[Work request] When you reach a picture, leave it out; output everything else in the records exactly.

[Data for this task]
+ + + + + + +

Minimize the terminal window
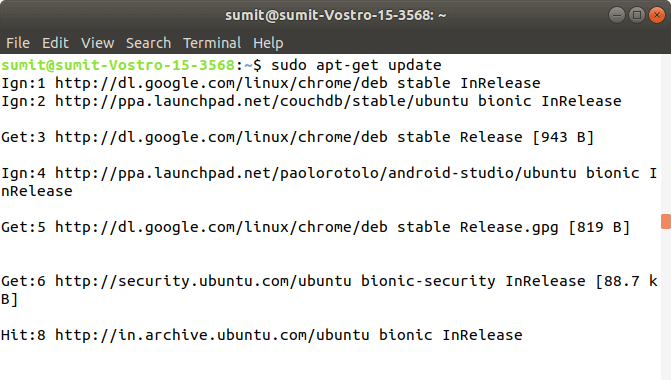The width and height of the screenshot is (671, 380). tap(617, 15)
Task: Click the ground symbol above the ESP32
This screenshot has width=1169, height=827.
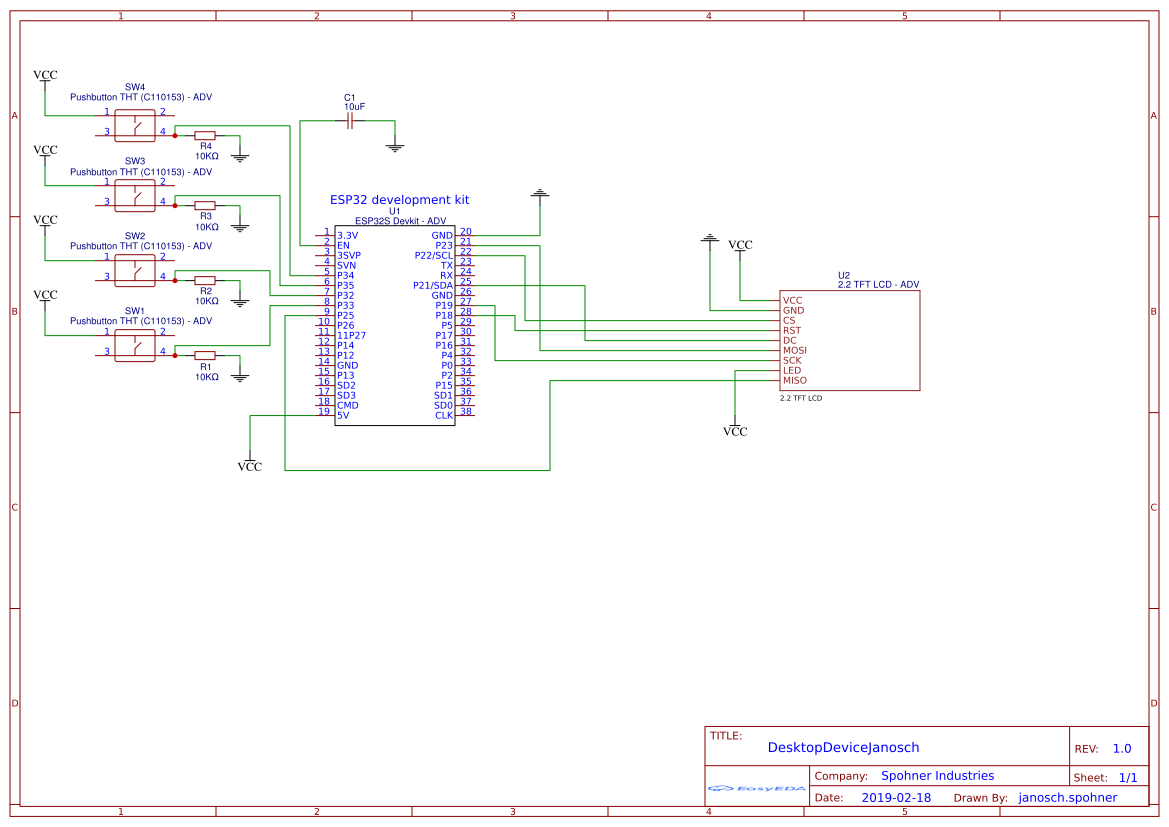Action: pos(539,191)
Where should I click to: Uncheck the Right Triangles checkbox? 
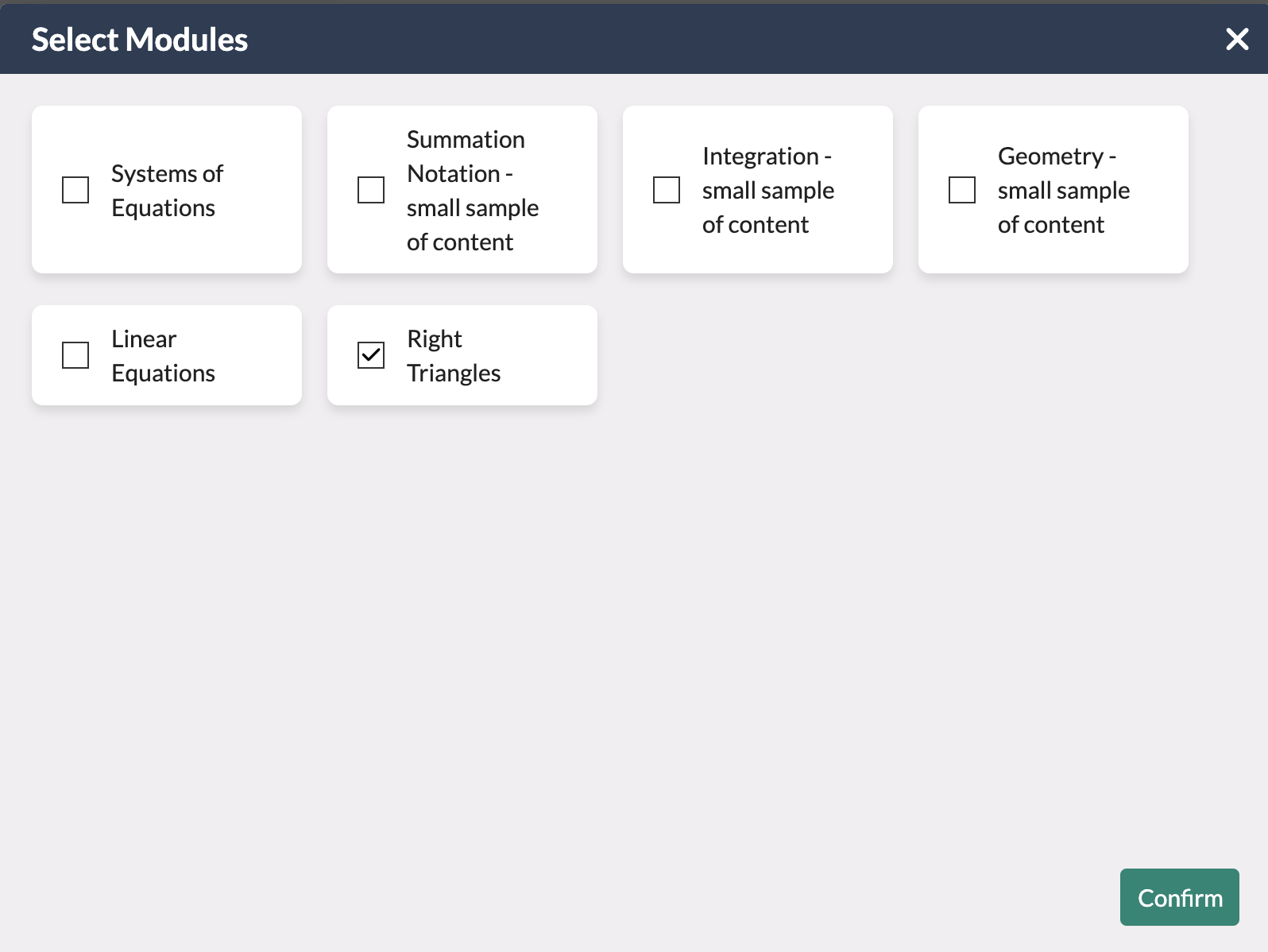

+ + + + + + +

[Final answer]
Minimize the terminal window
The width and height of the screenshot is (671, 380). tap(617, 15)
Task: Click the ground symbol above the ESP32
This screenshot has width=1169, height=827.
Action: pos(539,191)
Where should I click to: Uncheck the Right Triangles checkbox? 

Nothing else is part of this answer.